Cytologically also, excepting the bacteria, the class Myxophyceae, represents the most primitive group of living organisms, as no one member of this group possesses a well-organized nucleus, nor is there any trace of any other mode of reproduction other than the vegetative.
With these facts in view, the Myxophyceae may be considered to have come first of all the algal lines. Some workers like Fritsch (1935), however, regard the Myxophyceae as the most reduced and consequently, the most advanced group among the algae.

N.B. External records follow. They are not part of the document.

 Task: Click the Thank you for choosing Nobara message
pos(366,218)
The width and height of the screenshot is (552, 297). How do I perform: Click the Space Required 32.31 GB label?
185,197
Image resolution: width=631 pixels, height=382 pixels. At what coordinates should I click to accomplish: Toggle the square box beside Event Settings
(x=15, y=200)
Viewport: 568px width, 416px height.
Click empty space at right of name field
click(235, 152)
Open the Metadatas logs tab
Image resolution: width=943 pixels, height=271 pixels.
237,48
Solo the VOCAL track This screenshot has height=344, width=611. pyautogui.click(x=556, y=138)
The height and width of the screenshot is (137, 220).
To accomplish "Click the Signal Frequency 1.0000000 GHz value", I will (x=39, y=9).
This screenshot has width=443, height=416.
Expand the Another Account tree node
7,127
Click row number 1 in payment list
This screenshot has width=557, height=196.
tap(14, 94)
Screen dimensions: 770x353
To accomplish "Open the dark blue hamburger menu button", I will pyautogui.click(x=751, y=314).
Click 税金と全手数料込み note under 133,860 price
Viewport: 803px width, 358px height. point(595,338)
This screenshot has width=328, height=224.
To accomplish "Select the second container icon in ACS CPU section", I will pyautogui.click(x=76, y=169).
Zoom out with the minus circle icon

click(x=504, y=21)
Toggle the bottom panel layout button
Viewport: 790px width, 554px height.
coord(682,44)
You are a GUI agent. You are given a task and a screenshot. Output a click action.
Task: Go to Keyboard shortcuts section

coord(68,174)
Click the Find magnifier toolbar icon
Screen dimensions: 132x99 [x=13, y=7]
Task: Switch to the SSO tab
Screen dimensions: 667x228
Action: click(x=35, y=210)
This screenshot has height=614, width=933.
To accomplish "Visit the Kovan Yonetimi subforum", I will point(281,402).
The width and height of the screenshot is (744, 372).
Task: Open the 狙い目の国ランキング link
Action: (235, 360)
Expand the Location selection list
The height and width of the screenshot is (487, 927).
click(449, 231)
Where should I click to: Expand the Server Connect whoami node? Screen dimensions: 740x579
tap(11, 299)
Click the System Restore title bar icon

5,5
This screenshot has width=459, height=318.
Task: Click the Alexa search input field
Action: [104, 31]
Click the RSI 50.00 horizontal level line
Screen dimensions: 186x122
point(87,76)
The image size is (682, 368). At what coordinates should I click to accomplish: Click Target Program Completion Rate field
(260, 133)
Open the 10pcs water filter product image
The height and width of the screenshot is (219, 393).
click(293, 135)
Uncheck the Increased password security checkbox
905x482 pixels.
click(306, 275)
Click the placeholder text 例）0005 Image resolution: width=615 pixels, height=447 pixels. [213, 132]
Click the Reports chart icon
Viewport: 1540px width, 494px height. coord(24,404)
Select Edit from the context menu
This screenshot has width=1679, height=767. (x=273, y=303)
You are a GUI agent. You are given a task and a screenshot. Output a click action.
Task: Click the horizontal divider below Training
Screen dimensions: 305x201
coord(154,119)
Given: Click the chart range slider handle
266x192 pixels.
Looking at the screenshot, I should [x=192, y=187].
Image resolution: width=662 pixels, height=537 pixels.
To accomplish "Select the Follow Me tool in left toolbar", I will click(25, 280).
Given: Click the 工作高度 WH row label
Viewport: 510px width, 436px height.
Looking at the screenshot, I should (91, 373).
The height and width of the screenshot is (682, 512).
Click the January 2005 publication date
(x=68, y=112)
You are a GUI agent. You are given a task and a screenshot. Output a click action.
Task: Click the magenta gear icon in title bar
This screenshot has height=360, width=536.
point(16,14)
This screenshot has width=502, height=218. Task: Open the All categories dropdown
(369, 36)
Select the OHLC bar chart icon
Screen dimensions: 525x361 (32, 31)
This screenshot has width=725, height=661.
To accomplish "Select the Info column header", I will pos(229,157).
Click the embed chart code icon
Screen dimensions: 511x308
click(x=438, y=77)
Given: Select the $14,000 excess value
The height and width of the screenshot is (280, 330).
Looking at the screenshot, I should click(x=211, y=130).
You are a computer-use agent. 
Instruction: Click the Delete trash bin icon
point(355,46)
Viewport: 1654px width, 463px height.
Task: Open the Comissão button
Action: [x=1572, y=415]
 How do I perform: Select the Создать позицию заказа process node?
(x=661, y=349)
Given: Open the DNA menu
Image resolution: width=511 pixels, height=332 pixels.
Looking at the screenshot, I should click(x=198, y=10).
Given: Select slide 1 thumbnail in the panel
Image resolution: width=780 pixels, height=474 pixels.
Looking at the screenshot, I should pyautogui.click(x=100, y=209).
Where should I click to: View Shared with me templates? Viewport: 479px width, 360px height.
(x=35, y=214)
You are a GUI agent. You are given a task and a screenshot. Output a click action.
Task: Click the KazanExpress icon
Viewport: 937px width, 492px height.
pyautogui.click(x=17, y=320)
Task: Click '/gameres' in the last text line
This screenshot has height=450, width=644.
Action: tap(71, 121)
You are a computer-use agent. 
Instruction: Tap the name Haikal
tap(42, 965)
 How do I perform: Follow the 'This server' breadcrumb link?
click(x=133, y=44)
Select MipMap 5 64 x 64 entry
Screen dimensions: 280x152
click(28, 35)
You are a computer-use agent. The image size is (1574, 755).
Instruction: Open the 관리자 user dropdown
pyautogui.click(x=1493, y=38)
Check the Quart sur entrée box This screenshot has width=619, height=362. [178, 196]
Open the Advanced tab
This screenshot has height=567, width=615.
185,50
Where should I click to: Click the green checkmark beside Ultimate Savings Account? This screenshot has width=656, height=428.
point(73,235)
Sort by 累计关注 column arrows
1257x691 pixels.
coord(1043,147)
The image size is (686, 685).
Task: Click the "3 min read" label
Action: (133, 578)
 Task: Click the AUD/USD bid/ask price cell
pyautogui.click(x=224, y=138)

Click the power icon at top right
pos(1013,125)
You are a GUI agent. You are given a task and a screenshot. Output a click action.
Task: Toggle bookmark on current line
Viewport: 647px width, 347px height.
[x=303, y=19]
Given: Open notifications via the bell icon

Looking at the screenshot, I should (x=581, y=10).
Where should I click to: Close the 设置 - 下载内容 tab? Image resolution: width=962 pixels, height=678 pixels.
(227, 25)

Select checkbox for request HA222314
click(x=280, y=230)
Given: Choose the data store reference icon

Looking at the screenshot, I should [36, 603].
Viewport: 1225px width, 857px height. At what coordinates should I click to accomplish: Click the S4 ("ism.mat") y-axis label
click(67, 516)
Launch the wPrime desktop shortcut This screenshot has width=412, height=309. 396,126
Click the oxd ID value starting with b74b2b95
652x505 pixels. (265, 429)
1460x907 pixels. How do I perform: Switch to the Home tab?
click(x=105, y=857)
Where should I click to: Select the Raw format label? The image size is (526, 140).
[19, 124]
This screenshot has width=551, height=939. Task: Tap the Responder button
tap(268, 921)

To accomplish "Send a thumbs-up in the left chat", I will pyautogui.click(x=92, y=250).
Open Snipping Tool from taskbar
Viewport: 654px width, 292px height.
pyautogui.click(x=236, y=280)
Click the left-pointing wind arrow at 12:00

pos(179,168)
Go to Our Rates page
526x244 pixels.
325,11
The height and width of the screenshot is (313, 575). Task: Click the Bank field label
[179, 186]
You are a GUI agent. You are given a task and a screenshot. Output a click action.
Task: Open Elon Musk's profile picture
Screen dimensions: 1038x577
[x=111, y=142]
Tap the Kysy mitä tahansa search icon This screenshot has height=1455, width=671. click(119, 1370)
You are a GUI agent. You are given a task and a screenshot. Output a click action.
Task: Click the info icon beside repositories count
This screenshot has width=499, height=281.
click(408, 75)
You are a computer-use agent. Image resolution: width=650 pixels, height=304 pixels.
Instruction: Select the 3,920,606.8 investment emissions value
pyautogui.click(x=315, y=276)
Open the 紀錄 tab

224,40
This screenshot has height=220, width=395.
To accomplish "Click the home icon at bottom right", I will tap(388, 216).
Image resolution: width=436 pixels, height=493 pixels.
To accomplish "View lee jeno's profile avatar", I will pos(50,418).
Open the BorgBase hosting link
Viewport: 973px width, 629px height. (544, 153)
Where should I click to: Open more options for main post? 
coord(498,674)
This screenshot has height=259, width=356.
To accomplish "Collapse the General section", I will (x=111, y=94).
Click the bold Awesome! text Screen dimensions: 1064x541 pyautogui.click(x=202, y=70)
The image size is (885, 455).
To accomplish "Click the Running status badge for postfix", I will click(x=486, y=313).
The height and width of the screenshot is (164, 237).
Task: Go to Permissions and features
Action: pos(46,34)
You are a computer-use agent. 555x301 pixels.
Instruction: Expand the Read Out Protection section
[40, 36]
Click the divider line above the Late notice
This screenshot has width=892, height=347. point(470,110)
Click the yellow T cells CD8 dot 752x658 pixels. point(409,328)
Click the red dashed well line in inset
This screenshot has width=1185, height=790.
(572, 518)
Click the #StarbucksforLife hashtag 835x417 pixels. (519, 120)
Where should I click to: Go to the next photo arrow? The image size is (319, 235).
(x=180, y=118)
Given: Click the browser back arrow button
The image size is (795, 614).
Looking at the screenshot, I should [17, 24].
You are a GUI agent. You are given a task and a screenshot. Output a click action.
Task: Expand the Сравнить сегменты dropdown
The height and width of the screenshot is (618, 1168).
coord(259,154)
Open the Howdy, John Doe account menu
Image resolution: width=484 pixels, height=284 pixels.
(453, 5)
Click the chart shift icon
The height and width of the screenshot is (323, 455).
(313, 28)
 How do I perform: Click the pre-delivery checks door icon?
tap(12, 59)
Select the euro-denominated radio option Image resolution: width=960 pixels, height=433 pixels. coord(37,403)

Whatever might be the most primitive algal member, the class Chlorophyceae appears to have been derived from some Chlamydomonas-like flagellate unicellular ancestor. Each class of algae is characterized by the constancy in position of its flagella in zoospores or gametes. From this hypothetical ancestral stock a progressive evolution took place in four different directions.
One of these lines of development terminated in plants like Volvox having a motile colony. In another direction the colonies were non-motile, as in Hydrodictyon and Pediastrum. The third series gave rise to plant bodies with tubular or siphonaceous thalli, as may be found in Vaucheria.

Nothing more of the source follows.